- Opening Delimiter -
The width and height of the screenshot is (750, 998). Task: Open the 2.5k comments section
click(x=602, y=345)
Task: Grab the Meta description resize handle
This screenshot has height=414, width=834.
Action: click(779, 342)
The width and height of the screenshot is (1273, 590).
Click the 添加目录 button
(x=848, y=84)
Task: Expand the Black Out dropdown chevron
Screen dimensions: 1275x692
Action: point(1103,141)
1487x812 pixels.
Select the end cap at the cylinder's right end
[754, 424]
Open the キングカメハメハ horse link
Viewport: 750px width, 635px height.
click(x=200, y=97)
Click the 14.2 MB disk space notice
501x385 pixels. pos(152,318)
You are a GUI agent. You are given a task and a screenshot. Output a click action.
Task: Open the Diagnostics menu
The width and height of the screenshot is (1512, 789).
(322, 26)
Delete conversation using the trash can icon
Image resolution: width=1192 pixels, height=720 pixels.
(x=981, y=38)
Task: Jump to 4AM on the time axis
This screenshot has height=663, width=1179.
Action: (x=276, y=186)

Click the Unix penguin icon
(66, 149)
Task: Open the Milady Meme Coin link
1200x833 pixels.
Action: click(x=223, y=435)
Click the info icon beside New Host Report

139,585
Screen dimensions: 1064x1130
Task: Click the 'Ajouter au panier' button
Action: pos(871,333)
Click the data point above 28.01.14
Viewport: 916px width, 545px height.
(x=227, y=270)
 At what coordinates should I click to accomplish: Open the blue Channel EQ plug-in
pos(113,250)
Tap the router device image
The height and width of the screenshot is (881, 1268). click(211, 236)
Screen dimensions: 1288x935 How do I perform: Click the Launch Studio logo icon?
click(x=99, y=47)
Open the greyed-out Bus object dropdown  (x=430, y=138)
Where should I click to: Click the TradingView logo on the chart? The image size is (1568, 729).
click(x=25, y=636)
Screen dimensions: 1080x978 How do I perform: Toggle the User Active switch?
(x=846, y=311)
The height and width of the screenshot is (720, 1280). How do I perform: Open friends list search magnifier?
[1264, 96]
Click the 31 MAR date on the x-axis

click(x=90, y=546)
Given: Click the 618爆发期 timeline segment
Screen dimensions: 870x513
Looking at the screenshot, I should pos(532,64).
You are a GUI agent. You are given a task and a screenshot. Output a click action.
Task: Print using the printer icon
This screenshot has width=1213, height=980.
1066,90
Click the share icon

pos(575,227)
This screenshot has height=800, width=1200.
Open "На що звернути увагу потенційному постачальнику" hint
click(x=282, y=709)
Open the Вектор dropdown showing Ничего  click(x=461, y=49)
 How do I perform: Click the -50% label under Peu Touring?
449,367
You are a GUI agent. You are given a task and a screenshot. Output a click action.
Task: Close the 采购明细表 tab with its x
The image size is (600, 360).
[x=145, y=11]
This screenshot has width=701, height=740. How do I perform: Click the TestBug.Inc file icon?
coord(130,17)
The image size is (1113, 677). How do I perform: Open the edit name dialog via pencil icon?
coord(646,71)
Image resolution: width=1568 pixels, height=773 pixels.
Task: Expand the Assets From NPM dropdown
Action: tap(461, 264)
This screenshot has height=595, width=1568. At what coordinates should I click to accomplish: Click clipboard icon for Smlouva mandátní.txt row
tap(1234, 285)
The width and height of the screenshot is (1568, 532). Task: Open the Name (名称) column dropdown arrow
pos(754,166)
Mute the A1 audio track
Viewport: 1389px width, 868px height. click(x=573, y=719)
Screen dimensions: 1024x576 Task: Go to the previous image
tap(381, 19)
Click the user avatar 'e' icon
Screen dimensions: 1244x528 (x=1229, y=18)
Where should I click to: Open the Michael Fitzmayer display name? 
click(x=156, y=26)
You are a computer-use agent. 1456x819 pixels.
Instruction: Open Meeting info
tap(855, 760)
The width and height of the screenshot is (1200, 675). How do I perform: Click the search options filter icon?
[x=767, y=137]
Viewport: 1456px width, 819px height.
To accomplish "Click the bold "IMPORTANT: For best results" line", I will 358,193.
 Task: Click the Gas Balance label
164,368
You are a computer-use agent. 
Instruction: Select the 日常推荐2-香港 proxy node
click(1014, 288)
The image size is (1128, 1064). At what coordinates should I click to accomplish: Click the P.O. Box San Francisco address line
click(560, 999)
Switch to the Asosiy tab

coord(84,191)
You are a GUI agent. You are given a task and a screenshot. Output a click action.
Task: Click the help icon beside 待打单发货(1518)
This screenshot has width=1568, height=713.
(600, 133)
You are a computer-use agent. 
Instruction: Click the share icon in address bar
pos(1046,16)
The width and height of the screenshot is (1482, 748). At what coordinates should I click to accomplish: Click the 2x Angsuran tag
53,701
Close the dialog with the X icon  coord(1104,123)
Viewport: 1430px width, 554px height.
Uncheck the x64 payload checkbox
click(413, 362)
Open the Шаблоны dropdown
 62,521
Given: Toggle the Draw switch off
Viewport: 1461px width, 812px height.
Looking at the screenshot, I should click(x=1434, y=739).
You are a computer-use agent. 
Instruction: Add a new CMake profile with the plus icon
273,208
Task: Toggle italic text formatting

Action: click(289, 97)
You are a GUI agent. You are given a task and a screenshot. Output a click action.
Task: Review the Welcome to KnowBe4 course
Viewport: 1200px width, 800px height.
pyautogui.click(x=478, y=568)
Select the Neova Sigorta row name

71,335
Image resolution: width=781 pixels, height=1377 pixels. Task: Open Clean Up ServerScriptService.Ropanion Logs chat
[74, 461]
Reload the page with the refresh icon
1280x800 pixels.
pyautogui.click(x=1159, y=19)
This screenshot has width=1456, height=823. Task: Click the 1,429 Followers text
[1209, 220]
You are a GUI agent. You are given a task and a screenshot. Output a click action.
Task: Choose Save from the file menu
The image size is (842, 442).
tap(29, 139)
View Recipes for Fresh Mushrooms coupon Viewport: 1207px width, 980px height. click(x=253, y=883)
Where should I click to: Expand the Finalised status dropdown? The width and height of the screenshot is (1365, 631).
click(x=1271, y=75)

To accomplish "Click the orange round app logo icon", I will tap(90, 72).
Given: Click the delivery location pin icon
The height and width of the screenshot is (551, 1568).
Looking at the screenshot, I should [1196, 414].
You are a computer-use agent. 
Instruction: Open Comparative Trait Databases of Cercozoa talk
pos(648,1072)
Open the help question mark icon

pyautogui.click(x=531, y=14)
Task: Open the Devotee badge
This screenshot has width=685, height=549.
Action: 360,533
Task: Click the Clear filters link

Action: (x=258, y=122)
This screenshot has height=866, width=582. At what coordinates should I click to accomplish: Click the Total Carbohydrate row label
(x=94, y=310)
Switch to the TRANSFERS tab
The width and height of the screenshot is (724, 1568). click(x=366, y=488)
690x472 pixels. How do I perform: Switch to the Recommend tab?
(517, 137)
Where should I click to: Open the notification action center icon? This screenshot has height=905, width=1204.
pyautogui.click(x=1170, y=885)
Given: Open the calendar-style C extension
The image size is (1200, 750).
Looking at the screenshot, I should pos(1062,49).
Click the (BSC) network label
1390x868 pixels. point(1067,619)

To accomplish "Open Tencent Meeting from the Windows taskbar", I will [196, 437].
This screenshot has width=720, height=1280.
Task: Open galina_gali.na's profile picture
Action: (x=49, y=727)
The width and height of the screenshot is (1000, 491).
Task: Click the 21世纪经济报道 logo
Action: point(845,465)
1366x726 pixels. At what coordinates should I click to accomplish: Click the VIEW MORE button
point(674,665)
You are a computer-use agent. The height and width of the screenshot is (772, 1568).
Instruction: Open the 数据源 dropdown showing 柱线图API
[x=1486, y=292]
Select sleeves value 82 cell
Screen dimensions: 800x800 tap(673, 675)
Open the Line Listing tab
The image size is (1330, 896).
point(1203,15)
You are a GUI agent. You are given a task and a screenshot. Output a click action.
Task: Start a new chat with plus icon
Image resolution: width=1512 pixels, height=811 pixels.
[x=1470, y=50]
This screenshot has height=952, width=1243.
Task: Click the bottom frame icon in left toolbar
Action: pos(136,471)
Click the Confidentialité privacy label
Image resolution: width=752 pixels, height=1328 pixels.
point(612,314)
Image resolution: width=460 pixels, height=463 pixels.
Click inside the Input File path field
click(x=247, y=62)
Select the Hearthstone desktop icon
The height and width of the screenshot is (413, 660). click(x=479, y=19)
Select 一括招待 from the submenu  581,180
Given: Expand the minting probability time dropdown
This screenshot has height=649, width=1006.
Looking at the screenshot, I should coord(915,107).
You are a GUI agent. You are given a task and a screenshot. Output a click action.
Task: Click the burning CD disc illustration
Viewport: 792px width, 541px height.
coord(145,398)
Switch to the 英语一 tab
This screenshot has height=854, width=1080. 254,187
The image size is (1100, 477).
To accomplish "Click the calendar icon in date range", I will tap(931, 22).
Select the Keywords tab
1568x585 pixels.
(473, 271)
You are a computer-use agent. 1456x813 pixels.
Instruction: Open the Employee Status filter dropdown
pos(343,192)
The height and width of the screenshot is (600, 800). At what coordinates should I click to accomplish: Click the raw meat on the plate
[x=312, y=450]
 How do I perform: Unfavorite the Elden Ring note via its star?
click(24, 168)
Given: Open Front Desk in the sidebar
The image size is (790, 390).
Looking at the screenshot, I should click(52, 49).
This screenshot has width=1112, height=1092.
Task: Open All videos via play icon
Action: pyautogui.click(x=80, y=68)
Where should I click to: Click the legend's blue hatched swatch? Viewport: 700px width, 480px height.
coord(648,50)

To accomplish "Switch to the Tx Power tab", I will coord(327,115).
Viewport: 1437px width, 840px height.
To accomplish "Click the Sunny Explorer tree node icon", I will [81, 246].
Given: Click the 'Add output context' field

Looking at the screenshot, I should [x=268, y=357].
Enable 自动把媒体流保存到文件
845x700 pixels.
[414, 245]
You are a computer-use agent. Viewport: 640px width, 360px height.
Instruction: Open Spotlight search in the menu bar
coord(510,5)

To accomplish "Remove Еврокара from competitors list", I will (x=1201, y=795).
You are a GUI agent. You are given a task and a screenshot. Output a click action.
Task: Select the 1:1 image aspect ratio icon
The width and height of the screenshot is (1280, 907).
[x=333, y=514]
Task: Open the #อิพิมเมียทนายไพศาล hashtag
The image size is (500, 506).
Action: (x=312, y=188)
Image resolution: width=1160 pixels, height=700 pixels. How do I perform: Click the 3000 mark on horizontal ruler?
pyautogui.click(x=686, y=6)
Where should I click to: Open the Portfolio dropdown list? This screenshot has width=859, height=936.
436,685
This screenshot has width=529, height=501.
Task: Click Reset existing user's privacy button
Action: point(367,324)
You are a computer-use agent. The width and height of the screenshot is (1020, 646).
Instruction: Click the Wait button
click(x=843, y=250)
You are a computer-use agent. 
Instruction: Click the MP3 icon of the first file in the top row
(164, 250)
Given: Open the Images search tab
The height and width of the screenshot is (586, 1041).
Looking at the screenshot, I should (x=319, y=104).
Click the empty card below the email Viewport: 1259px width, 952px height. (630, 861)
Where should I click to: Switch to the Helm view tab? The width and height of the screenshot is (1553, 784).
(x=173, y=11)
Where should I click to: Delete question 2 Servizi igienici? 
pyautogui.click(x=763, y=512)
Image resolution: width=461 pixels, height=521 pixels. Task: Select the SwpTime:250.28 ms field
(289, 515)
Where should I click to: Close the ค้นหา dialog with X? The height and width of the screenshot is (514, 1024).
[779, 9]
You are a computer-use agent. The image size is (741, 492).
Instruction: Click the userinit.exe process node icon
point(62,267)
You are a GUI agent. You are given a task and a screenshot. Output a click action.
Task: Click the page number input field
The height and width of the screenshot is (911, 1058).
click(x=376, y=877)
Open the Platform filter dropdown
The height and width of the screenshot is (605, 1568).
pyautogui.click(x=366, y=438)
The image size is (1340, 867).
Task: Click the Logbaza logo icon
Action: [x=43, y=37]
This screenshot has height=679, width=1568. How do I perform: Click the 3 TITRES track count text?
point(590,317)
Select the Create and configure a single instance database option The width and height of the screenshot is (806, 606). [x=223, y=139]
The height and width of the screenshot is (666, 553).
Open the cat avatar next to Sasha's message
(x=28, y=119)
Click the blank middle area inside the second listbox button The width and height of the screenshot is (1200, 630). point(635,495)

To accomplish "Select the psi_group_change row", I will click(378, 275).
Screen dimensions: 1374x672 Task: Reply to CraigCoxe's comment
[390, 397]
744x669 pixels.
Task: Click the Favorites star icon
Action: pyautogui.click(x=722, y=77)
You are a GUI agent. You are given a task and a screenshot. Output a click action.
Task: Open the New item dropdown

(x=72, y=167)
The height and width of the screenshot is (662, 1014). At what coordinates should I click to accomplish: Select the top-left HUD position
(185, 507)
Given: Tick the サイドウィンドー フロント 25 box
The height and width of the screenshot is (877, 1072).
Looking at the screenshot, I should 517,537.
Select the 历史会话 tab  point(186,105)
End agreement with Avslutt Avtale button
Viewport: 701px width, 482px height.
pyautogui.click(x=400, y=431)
- Closing Delimiter -
Among the lines above, which ones hold the string "page"? Show them.

Reply to the task:
Reload the page with the refresh icon
Task: Click the page number input field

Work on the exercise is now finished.